> SELECTED EXCERPT:
┏━━
Upon the issue of fact thus made we are of the opinion that the
preponderance of the evidence supports the contention of the plaintiff
and the finding of the trial court to the effect that, in consideration of the
shortening of the period of the lease by nearly two years, the defendant
undertook to pay for the improvements which the plaintiff had placed on the
hacienda and take over at a fair valuation, to be made by appraisers, the
personal property, such as carabao, tools and farming impliments, which
the plaintiff had placed upon the hacienda at his own personal expense.
The plaintiff introduced in evidence a letter (Exhibit D), written on March 1,
1917, by Severiano Lizarraga to the plaintiff, in which reference is made to
an appraisal and liquidation. This letter is relied upon by the plaintiff as
constituting written evidence of the agreement; but it seems to us so vague
that, if it stood alone, and a written contract were really necessary, it could
not be taken as sufficient proof of the agreement in question. But we
believe that the contract is otherwise proved by oral testimony.
┗━━
> ROWS:
┏━━
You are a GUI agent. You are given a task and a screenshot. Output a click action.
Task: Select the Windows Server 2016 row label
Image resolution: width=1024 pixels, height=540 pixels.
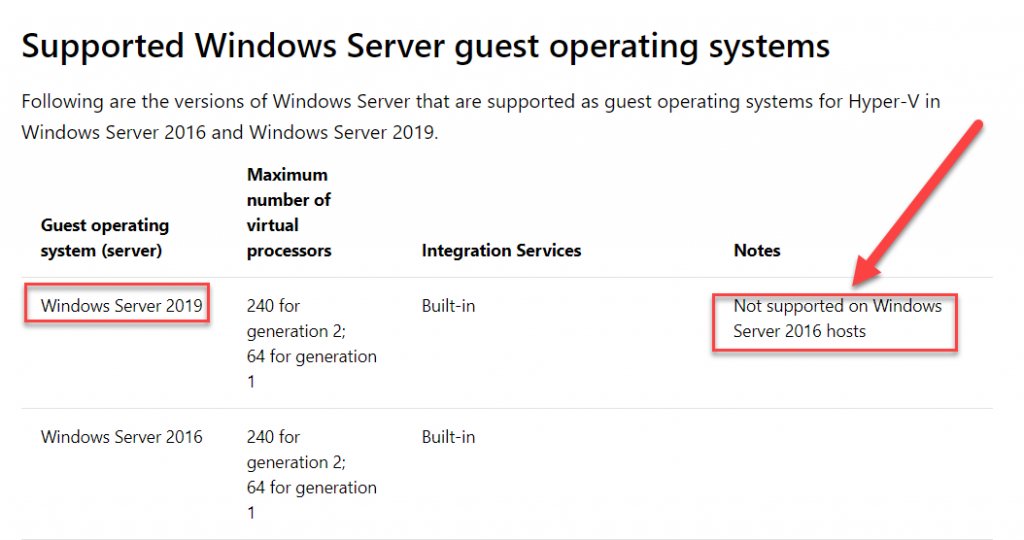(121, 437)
┗━━
┏━━
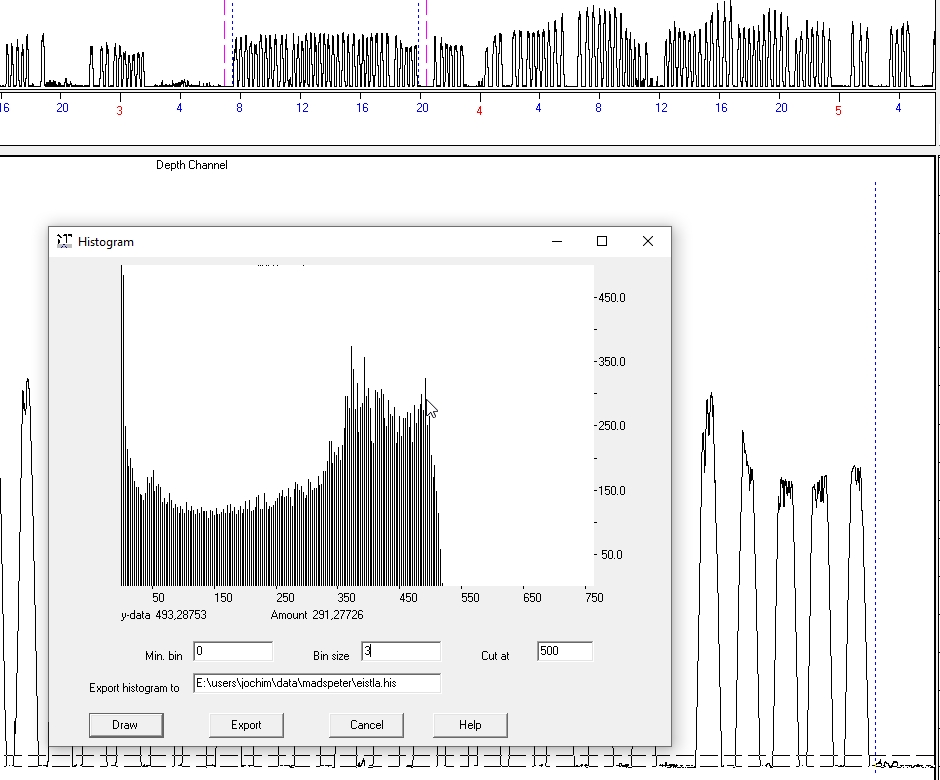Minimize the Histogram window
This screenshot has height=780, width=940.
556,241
┗━━
┏━━
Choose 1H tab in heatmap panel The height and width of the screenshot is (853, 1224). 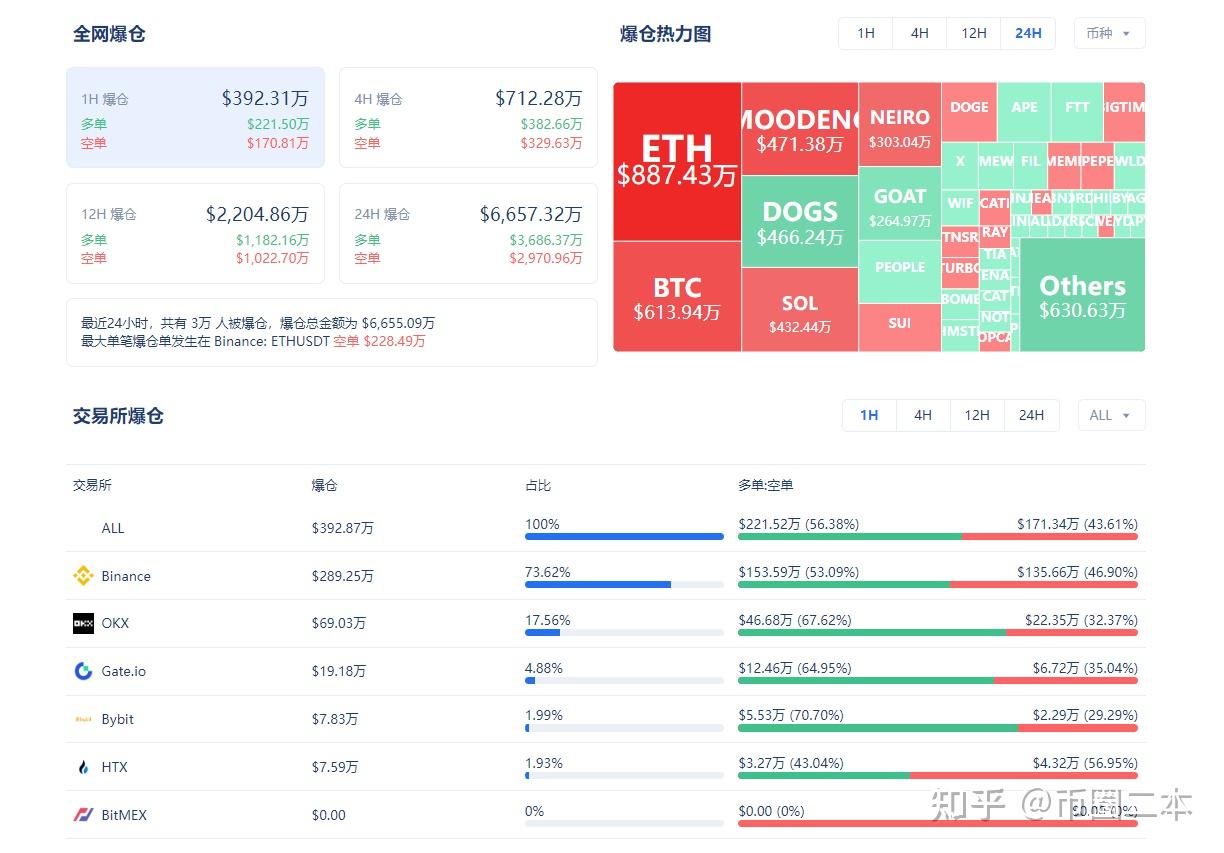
┗━━
> TO BE DONE:
Do these statements agree with the court opinion on the lease? Answer yes or no for each, and quote the words from the opinion that decide it.
1. The defendant agreed to pay for the plaintiff's improvements because the lease period was shortened.
2. The court considers the letter in Exhibit D sufficient proof of the agreement.
3. The court holds that the contract is proved by something other than written evidence.

> RESULT OF THIS TASK:
1. Yes: "in consideration of the shortening of the period of the lease by nearly two years, the defendant undertook to pay for the improvements which the plaintiff had placed on the hacienda"
2. No: "it seems to us so vague that, if it stood alone, and a written contract were really necessary, it could not be taken as sufficient proof of the agreement in question"
3. Yes: "we believe that the contract is otherwise proved by oral testimony"